Back to Homura. The next part of the quote is “when you starts measuring somebody, measure him right, child, measure him right.” It’s a pity that almost nobody measures Rebellion Homu right, with the general equation being Homura = Evil + Devil - Good. And then there’s “make sure you done taken into account what hills and valleys he come through before he got to wherever he is.” The “hills and valleys” part can be shown as continuous attempts of Homura rewinding time, that’s for sure, but what else could it stand for?
I put this question to you all: What caused it? What caused Homura so much pain that she literally turned into Satan himself? What kinds of hills and valleys did Homura go through before she got to wherever she is?
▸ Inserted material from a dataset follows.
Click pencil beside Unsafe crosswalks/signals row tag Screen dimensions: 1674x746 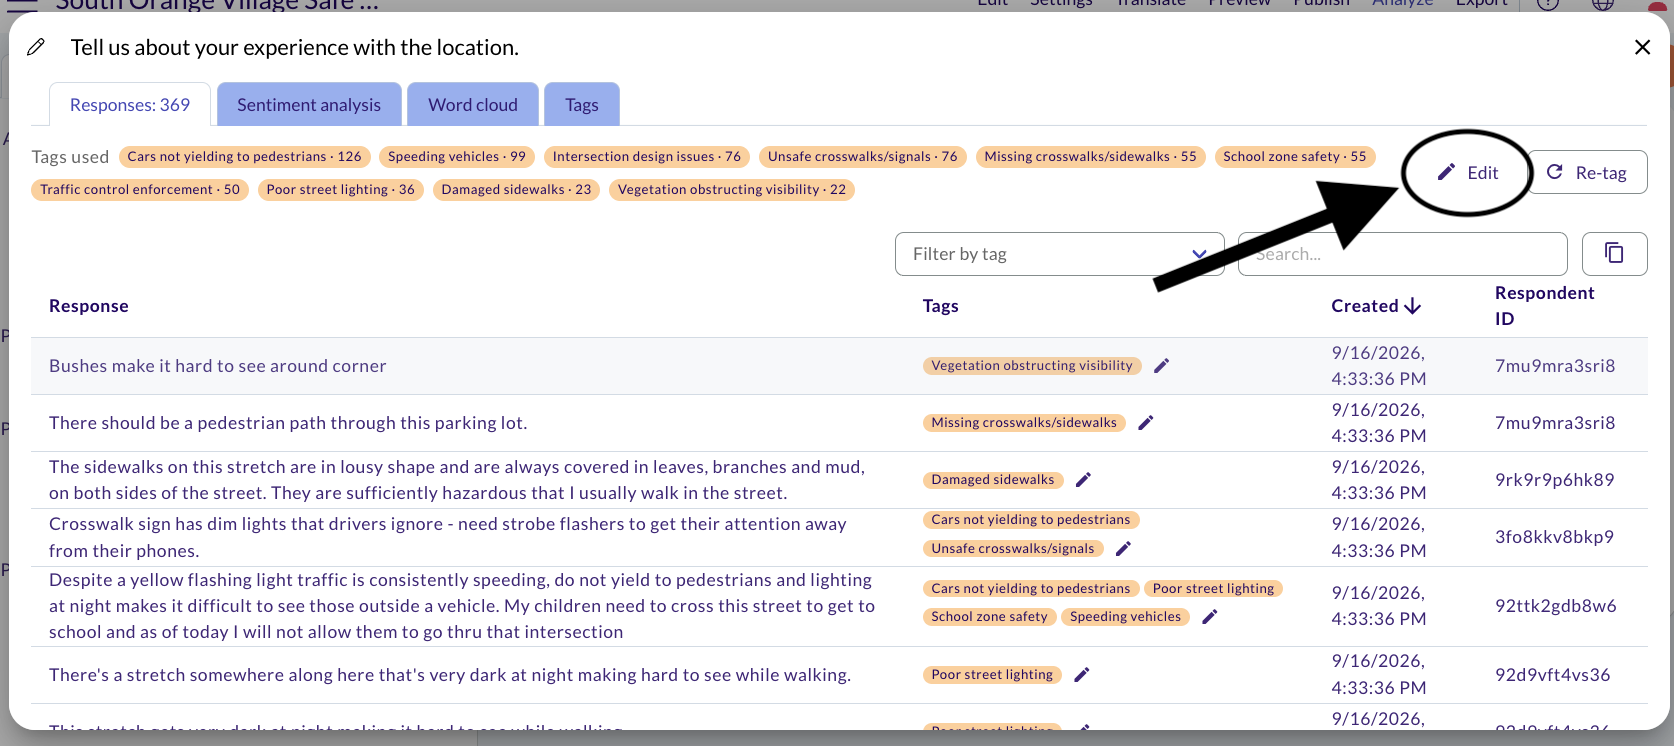1123,549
The flower scene, I think, is what first started her on that journey–– when Madoka tells her that she couldn’t bear going to someplace like that that would make Homura cry so much. Then there’s that other obstacle of her being an unborn witch used to control Madoka. I won’t elaborate on that right now, but being hamerulilly is suffering.
Shmoop states the context of the quote: “Lena tells Bennie that people need love the most when they are suffering the most. She urges her daughter to see past the bad decisions people sometimes make when they are in pain.”
It’s pretty clear Homura’s in constant pain and guilt, and has made some bad decisions because of it. Does that mean she deserves no love, no happiness, no nothing? Think about what she went through that made her become like this, then you can measure her.